You are now aware that you – not your thoughts – have the power. It’s not that you will stop from appearing in your mind, for the egoic mind is relentless and persistent. But now you recognize that you have the power to decide whether the thought is welcome.
Exercise time! Here’s a five-step exercise that will take about a minute to do, but can benefit you for a lifetime:
Step 1: Whenever you become aware that you’re not totally at peace, ask yourself: “What was I just thinking?” This question helps you recognize that it’s not the circumstance, but your thoughts about the circumstance that is disturbing your peace.
Step 2: As you identify the thoughts that disturb you, say: “There’s one of those disturbing egoic thoughts. It’s here only to disturb me.” This helps you become more of a witness, an observer.
Step 3: Now you’re in a position for changing where you put your focus on. Remind yourself, “Whatever I focus on will surely increase my reality, both internal and external.”
Step 4: Use an action word (cancel, dismiss, delete, banish) to give an executive order as the observing you. “I delete this thought pattern now.”
Step 5: Fill in the empty space with an affirmation, one you resonate with. “I am healthy and happy.”
As with any exercise, you know the drill: practice, practice, practice…
Wellness, Not Hellness
When we hang on to illusory thinking, we create our existential hell in the new moments, much of it going directly into our bodies.
We also create a hell for ourselves when we fight against the ego mind because fighting it makes it real and gives it power.

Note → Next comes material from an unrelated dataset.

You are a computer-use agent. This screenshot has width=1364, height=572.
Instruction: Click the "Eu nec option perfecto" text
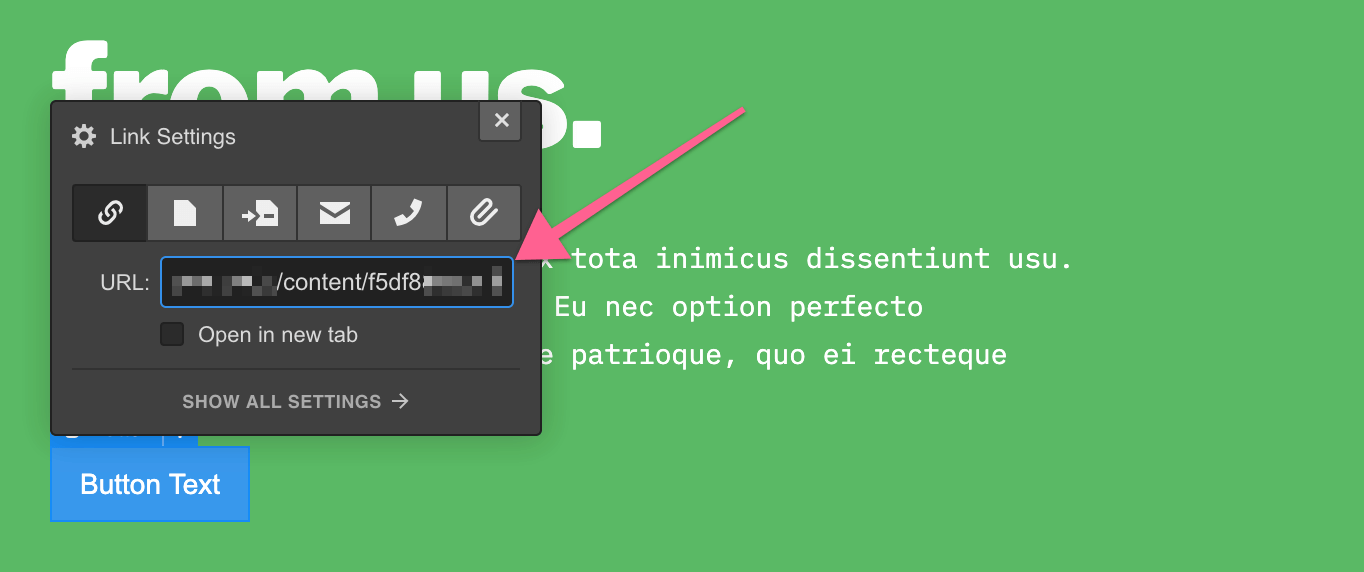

“Hell” exists only in our mind, created by the illusory thinking of the ego. When we hang on, attach to, and identify with the ego, we, ourselves are creating our own sickness, our own “hell.”
Should we fight against the ego? Fighting doesn’t solve anything. It only creates more of the problem.
Dr. Grayson wants us to consider what sounds and feels better for us: “battle against an illness” or “allowing wellness”?
Identified with the ego, we’ll pick the battle. We’ll be at war with ourselves. We’ll perceive the world as a path to hellness – a place for suffering.
Identified with Love, we’ll choose acceptance. We’ll allow the well of love to overflow so it can heal us. We’ll perceive the world as a path to wellness – a place for healing – a heaven on earth.
The Power of Love
Fear, depression, and anger, and even our judging thoughts, all come from feelings of littleness, though expressed in apparently opposite ways. Love is the opposite of fear and anger, and is the higher energy, giving more power. When we realize we’re connected to the Source, love makes us stronger and thereby less prone to the opposite emotions that destroy our mindbodies as well as our spirit.
Dr. Henry reports the research done at the HeartMath Institute where they found that feelings of love, care, appreciation, and compassion produced a coherent heart rhythm and caused less cholesterol to be absorbed, which prevents arteries from clogging.
It also showed that these awesome feelings produce more DHEA, the hormone that counters aging and gives youthful vitality.
Meanwhile, on the opposite end, emotions such as fear and anger produce high levels of cortisol, which is associated with many degenerative diseases.
Love is a powerful healer. And we are always connected to the Source of this power. We only have to realize this Truth. That realization is what brings about your power to heal.
ABOUT THE AUTHOR
HENRY GRAYSON, PhD, has been lecturing, teaching, and providing professional training for more than 30 years. He is the founder of the Synergetic Therapy Institute, co-chairman of the PSTD division of the Stand for the Troops Foundation.
He is also the founder and Chairman Emeritus of the Board of Trustees of the National Institute for the Psychotherapies in New York, a postgraduate local and national psychotherapy training institute chartered by the Board of Regents in New York. He also founded and is director of the Institute for Spirituality, Science, and Psychotherapy, and is the founder and past president of the Association for Spirituality and Psychotherapy—a national membership organization.